Court of Appeals of Georgia.
Submitted January 5, 1976. Decided February 25, 1976. Rehearing Denied March 17, 1976.William F. Herring, pro se.
Aynes, Kirby & Williams, Richard R. Kirby, for appellee.
MARSHALL, Judge.
Appellee filed a garnishment action on February 18, 1975, against her husband, appellant, in the Civil Court of Fulton County for $1,725 for arrears in child support under a 1966 divorce decree. Previously, on February 4, 1975, she had filed a contempt action for nonpayment of the same amount in the Superior Court of Clayton County. After hearing the evidence, the Clayton County court on April 9, 1975, found appellant in contempt to the extent of $958.87 for nonpayment of child support. From this order, appellee filed a timely notice of appeal to the Supreme Court and appellant filed a cross appeal. In July, 1975, appellant filed a cash dissolution bond in the Fulton County garnishment proceedings for $2,004.73. The Fulton County Civil Court ordered that $958.87 be paid from that bond to appellee and the rest returned to appellant. It is from the latter order that appellant appeals, pro se, contending several grounds for reversal. Held:
*146 1. Appellee has moved to dismiss the appeal on the ground of mootness pointing out that the order of garnishment has already been paid. While such motion may have merit in an appeal of the contempt citation to the Supreme Court, the motion is without merit here where the only issue is whether the garnishment funds should or should not have been paid.
2. Appellant contends in his first enumeration that the garnishment action should have been dismissed because of the pendency of a former action (the contempt action) under Code § 3-601 and because of res judicata under Code § 3-607. Neither Code §§ 3-601 nor 3-607 applies because both the garnishment and the contempt actions may be pursued simultaneously for the collection or satisfaction of the payments owed under the 1966 divorce judgment. Code § 30-204; Lipton v. Lipton, 211 Ga. 442 (1) (86 SE2d 299).
3. Appellant also complains that the trial court erred in denying his motion for continuance to take the deposition of his son who was in detention of police authorities. The evidence sought by such deposition was submitted as exhibits to the appellant's affidavit of illegality of the garnishment proceedings. Because of the amount ordered paid, it is obvious that this evidence was considered by the trial judge in making his award. We find no abuse of discretion nor harmful error. See Smith v. Davis, 121 Ga. App. 704 (2) (175 SE2d 28).
4. Appellant also contends that the filing of the notice of appeal and cross appeal from the contempt order was a supersedeas to the garnishment action. It is apparent from appellee's affidavit and bond for garnishment filed in the Fulton County court that the judgment upon which it is based is not the contempt judgment of the Clayton County court, but the 1966 divorce decree, from which there is no appeal pending. There is no supersedeas to the garnishment action.[1]

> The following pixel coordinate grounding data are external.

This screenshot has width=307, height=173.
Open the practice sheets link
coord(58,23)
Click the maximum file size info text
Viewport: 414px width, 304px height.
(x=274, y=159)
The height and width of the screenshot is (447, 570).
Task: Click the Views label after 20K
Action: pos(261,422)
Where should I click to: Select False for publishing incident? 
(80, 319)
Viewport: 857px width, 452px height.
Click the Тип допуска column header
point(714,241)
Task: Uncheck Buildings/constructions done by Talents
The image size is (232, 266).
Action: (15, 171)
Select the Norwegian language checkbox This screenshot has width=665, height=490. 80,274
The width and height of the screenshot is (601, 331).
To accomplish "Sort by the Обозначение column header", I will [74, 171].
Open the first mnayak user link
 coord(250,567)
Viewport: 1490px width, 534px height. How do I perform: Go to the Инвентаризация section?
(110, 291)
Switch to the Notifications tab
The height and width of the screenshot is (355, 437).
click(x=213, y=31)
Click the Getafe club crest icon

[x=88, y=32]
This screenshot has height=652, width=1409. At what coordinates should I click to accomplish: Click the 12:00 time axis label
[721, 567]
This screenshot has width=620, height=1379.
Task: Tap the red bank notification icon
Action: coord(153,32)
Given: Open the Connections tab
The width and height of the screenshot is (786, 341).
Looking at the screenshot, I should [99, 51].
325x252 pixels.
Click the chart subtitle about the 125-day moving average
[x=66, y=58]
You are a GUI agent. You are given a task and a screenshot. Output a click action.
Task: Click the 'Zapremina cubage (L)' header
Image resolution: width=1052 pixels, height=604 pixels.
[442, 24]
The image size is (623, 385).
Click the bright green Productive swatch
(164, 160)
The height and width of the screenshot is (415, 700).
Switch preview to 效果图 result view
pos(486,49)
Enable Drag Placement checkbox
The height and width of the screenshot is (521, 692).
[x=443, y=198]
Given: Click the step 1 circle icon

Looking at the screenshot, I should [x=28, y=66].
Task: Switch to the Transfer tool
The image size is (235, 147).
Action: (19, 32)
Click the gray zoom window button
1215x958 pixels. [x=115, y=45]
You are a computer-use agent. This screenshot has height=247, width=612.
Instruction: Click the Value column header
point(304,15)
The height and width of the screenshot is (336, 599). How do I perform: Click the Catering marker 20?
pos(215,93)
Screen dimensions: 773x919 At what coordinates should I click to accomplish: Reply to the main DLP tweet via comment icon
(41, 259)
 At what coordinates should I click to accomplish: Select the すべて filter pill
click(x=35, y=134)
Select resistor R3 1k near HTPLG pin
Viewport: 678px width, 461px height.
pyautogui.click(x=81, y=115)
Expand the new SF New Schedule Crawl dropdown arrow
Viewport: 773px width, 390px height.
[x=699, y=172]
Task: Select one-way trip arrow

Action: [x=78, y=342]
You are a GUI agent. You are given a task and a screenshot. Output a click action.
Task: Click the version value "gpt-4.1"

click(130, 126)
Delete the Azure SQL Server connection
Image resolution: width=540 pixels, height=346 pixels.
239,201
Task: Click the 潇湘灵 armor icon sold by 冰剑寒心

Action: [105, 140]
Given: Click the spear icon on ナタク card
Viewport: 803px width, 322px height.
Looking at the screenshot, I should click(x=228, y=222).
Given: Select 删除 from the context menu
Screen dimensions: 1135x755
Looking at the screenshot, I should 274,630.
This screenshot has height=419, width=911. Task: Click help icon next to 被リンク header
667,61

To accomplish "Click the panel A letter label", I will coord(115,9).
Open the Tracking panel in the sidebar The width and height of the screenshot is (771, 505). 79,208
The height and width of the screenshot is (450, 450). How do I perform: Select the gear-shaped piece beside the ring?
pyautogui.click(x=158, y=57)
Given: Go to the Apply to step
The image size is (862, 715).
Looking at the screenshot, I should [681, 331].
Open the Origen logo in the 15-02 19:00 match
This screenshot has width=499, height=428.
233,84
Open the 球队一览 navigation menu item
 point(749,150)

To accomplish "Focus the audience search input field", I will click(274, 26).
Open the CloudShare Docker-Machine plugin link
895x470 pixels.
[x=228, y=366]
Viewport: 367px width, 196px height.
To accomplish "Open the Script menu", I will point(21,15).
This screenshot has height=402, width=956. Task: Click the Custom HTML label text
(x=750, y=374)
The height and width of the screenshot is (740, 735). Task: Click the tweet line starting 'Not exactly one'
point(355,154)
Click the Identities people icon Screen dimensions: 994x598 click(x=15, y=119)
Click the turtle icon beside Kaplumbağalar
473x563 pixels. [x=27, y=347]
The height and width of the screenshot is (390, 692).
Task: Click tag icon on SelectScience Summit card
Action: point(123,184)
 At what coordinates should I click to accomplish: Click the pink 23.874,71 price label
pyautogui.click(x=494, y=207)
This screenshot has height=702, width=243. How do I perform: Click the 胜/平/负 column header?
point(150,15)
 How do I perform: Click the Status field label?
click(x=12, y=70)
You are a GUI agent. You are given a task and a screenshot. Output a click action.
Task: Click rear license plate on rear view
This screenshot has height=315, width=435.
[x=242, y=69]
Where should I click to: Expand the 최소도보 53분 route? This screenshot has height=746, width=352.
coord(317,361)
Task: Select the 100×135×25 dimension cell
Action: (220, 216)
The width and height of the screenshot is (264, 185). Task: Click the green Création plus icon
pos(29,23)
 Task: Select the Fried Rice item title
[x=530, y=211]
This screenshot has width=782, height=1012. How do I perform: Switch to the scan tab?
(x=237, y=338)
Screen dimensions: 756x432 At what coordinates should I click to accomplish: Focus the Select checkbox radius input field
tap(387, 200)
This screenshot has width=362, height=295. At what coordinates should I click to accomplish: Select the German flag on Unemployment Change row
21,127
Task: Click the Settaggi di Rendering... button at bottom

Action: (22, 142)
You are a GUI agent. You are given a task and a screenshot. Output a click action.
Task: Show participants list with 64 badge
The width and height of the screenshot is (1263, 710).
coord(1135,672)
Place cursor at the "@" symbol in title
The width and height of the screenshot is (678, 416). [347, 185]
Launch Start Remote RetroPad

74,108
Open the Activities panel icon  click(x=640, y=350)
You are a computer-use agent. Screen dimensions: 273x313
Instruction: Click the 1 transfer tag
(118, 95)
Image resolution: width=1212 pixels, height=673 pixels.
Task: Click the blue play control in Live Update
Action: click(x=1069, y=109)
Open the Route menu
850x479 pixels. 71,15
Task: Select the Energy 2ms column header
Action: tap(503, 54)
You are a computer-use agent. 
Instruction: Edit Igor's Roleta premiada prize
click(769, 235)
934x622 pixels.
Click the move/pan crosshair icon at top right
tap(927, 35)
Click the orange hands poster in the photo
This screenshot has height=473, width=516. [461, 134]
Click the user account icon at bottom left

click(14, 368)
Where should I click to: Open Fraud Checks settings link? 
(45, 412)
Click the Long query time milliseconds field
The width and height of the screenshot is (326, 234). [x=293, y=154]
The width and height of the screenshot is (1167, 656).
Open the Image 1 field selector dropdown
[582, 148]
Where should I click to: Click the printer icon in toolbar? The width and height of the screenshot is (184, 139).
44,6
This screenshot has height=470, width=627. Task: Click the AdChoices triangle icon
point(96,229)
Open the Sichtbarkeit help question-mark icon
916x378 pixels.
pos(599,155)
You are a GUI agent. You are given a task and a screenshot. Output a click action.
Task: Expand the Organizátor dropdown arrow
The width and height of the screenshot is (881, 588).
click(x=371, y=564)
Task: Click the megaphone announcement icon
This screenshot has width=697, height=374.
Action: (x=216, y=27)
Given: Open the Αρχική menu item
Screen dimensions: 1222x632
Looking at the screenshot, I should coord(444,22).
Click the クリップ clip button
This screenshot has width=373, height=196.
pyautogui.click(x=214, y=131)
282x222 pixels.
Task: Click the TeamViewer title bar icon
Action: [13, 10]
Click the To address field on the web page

*147 5. Nor is CPA § 62 (a) (Code Ann. § 81A-162 (a)), relating to the 10-day delay in the execution of a judgment, applicable to the garnishment proceeding. It is clear that the divorce decree in 1966 is more than 10 days before this 1975 execution.
6. Appellant's final enumeration contends that appellee never proved the validity of the judgment upon which the garnishment was based. Yet he has not shown in the record nor argued in his brief that the presumption of the validity of a lawfully entered judgment of a court of competent jurisdiction has been overcome. Code § 38-114. See Atlantic C. L. R. Co. v. Gause, 116 Ga. App. 216 (2) (156 SE2d 476). He also contends that the funds sought were not subject to garnishment. This argument was not supported by any documentary or other proof of the defenses available to the garnishees. The trial court properly rejected this contention.
Judgment affirmed. Pannell, P. J., and Evans, J., concur.
NOTES
[1] Such a gross oversight by appellant is an indication of his need for legal counsel in understanding the nature and ramifications of these various proceedings. It has resulted in a record that is, at best, incomprehensible, and has detracted from the determination of the real issues of his appeal.